IN Brief:
- Imec has reported two ferroelectric memory advances aimed at future AI and data-intensive systems.
- The work covers low-voltage ferroelectric capacitors and a five-word-line vertical FeFET stack.
- Memory density, bandwidth, voltage scaling, and energy efficiency are becoming decisive constraints in advanced compute design.
Imec has demonstrated two ferroelectric memory advances aimed at future AI systems, where memory density, bandwidth, and energy efficiency are becoming harder to scale through conventional architectures alone.
The Belgian research institute presented the work at the 2026 IEEE / JSAP Symposium on VLSI Technology & Circuits, covering low-voltage ferroelectric capacitors and vertically stacked ferroelectric field-effect transistor memory cells. Both developments sit beyond mainstream DRAM and SRAM scaling, targeting memory structures able to carry higher data loads without simply increasing power consumption or die area.
The first development centres on ferroelectric capacitors operating at around 1.3V while maintaining remnant polarisation above 40 μC/cm² and endurance of at least 10¹³ cycles. Those characteristics are closely tied to future DRAM-like memories, where lower voltage operation must be balanced against reliability, charge behaviour, and process integration.
Ferroelectric materials have drawn renewed interest because they can support non-volatile behaviour while enabling lower-voltage operation. Translating that into manufacturable memory remains difficult, with scaling pressure affecting the ferroelectric layer, cell behaviour, retention, endurance, and read/write margins. Imec’s latest results show progress in reducing operating voltage without giving up the electrical characteristics needed for reliable operation.
In parallel, the institute has demonstrated a vertically stacked IGZO-based FeFET architecture with five functional word lines. Moving cells vertically increases storage density without relying only on planar shrink, bringing the approach closer to the three-dimensional direction now visible across advanced memory, NAND, logic, and packaging roadmaps. A dual-gate structure with a back gate has also been introduced to improve erase efficiency, one of the persistent obstacles in FeFET development.
The two strands of research are connected by more than material choice. Ferroelectric capacitor work can feed into FeFET optimisation, while vertical stacking techniques developed for FeFETs may support denser 3D ferroelectric capacitor arrays. Memory roadmaps now depend on this kind of integration discipline, with device physics, materials engineering, process compatibility, and array architecture increasingly interlocked.

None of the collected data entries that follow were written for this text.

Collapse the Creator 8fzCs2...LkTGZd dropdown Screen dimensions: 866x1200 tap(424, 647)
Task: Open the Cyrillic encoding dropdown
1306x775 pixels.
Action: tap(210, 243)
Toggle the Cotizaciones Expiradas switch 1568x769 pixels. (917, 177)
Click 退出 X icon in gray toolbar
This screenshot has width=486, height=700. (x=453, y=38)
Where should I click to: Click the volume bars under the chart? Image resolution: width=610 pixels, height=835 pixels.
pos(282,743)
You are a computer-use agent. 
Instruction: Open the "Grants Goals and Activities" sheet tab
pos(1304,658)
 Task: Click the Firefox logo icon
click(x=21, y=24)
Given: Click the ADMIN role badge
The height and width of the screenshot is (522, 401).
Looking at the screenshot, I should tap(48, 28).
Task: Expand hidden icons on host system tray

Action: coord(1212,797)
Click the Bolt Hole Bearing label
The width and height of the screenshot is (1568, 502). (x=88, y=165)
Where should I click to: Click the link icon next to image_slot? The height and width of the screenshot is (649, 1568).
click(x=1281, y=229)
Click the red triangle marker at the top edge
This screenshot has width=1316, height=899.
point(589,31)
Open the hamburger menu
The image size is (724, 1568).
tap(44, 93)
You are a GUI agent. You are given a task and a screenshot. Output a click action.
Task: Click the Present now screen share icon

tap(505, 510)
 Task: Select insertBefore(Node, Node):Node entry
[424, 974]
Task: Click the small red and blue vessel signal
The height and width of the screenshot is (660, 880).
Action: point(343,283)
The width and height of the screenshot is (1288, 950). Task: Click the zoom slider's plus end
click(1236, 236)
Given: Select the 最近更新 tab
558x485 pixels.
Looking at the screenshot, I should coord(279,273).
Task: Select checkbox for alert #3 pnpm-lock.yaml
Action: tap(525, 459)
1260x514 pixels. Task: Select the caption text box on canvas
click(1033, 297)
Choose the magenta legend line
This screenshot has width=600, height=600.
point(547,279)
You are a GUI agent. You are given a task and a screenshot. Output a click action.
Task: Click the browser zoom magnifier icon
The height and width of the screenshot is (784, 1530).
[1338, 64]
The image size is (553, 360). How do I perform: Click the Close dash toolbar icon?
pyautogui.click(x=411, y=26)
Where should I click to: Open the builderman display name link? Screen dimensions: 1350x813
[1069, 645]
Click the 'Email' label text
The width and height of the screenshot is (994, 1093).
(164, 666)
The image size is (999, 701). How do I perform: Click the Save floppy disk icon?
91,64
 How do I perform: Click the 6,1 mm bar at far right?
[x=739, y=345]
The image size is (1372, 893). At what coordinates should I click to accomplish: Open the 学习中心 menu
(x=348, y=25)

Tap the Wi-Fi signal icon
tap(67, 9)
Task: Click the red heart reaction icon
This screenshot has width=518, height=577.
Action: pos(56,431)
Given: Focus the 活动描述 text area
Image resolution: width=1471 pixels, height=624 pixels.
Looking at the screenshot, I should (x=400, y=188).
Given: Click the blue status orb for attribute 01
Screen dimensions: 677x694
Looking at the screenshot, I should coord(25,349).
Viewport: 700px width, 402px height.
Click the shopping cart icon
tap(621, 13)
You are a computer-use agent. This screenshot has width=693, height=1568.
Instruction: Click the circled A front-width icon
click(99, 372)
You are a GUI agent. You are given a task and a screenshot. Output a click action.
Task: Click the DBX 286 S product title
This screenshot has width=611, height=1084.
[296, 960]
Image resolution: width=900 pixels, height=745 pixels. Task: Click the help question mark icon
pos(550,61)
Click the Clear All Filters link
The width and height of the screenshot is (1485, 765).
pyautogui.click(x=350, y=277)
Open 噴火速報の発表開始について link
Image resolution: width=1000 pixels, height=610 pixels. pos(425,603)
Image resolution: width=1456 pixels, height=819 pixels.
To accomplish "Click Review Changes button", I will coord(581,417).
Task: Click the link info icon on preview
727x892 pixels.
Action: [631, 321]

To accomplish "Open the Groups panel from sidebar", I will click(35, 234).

Compute demand is amplifying that pressure. AI accelerators have pushed high-bandwidth memory, DRAM, and NAND into a more strategic position in the semiconductor market, and the recent surge in memory-linked semiconductor revenue has underlined how much system performance now depends on data movement rather than raw compute alone.
Higher accelerator counts and larger models increase the penalty attached to memory latency, bandwidth limits, and power-hungry data transfer. More compute offers diminishing returns if data cannot be supplied quickly enough, stored densely enough, or moved efficiently enough between processing units and memory arrays. The energy cost of data movement is already a major constraint in AI infrastructure, and that cost rises as training and inference workloads expand.
Three-dimensional memory architectures offer one route through the bottleneck, but they shift the burden onto process integration and reliability. Stacked cells must maintain usable behaviour across layers, interfaces, and repeated operation. Ferroelectric devices also have to demonstrate endurance and erase characteristics that can support practical system use, not only isolated test structures.
Europe’s semiconductor base has particular strength in this kind of pre-competitive integration work, where materials, device concepts, pilot-line process capability, and system-level research meet before commercial manufacturing decisions are made. Low-power memory, embedded non-volatile memory, and advanced integration are all relevant to AI systems, industrial electronics, medical devices, edge hardware, and secure connected platforms.
Imec plans further work on endurance and erase performance in FeFETs, alongside voltage scaling and reliability in ferroelectric capacitors. System-level evaluation and fully integrated 3D memory architectures are expected to follow. The research remains at an early stage, but it addresses a problem already visible in production systems: AI hardware is advancing quickly, and memory technology has to close the widening gap between compute ambition and data delivery.